Imogen had never truly been able to understand how her beloved father had fallen in love with a woman as cold and manipulative as Lisa. Granted, she was stunningly attractive: tall, blonde-haired, with a perfect and lushly curved body, totally unlike Imogen’s own. Imogen took after her mother, who had been petite and fine-boned with the same thick dark mop of untameable blackberry curls and amazingly coloured dark violet eyes. And, where Imogen remembered her mother’s eyes shining with warmth and love, Lisa’s pale blue eyes were always cold.
Imogen had loved her father far too much, though, to say anything to him. Her mother had died when she was seven, and when he’d decided to remarry when she was fourteen Imogen had made up her mind to accept her new stepmother for his sake. She had adored her father and been fiercely protective of him, in her little-girl way, after her mother’s death, but she had been ready to welcome into their lives anyone who could make him happy.
Lisa, though, had quickly made it plain that she was not prepared to be equally generous.
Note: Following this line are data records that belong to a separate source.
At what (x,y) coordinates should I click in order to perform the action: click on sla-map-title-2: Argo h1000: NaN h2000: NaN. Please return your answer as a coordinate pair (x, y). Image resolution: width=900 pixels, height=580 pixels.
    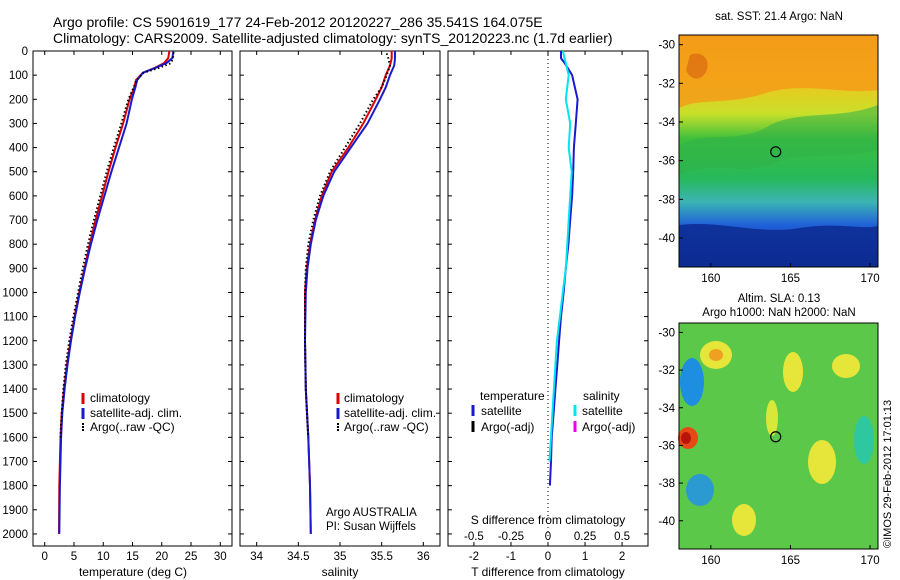
    Looking at the image, I should click on (778, 313).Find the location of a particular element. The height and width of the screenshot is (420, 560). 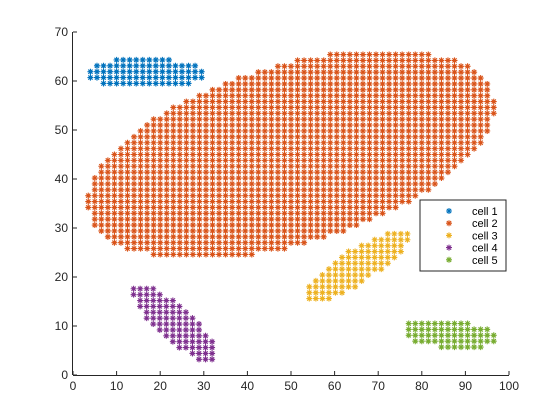

legend-marker is located at coordinates (449, 236).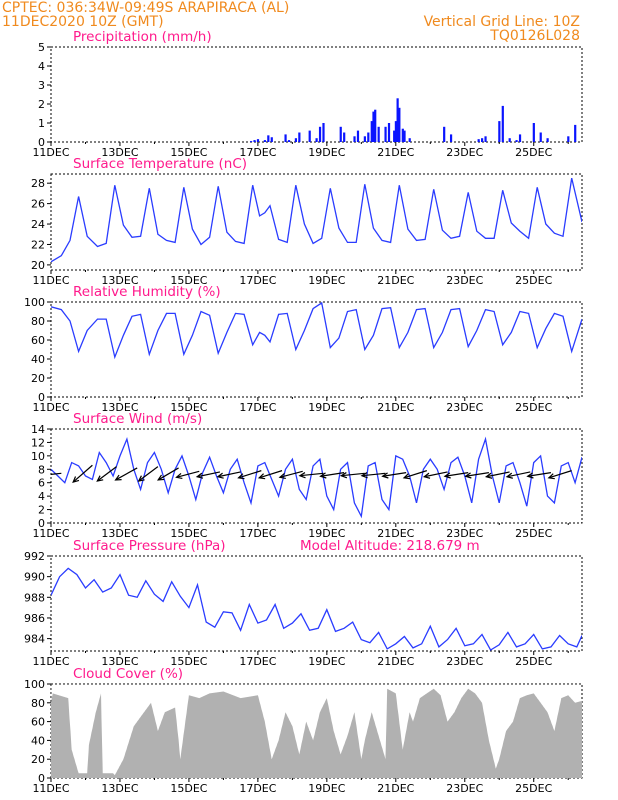  I want to click on panel-title: Precipitation (mm/h), so click(142, 37).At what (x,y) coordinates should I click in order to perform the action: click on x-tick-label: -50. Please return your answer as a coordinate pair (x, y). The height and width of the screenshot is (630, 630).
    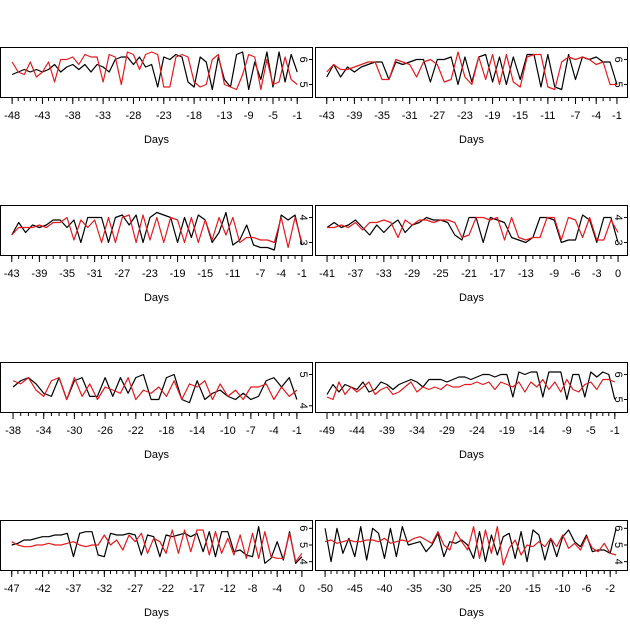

She had been thirty-two when she married Imogen’s father, with no particular fondness for children and even less for other members of her own sex. Right from the start of their relationship she had treated the young girl as an adversary, a rival for Imogen’s father’s affections and loyalty.
Lisa had been in their lives less than three months when she had told Imogen coolly that she considered it would be far better for her to go to boarding school than live at home and attend the local private school her mother had chosen before succumbing to the degenerative illness which had ultimately killed her. It had been Dracco who had stepped in then, reminding Imogen’s father that his first wife had hand-picked her daughter’s secondary school even when she knew she would not be alive to see Imogen attend it. It had been Dracco too who had come to that same school to break the news of her father’s fatal accident to Imogen, tears sheening the normally composed and unreadable jade depths of his eyes.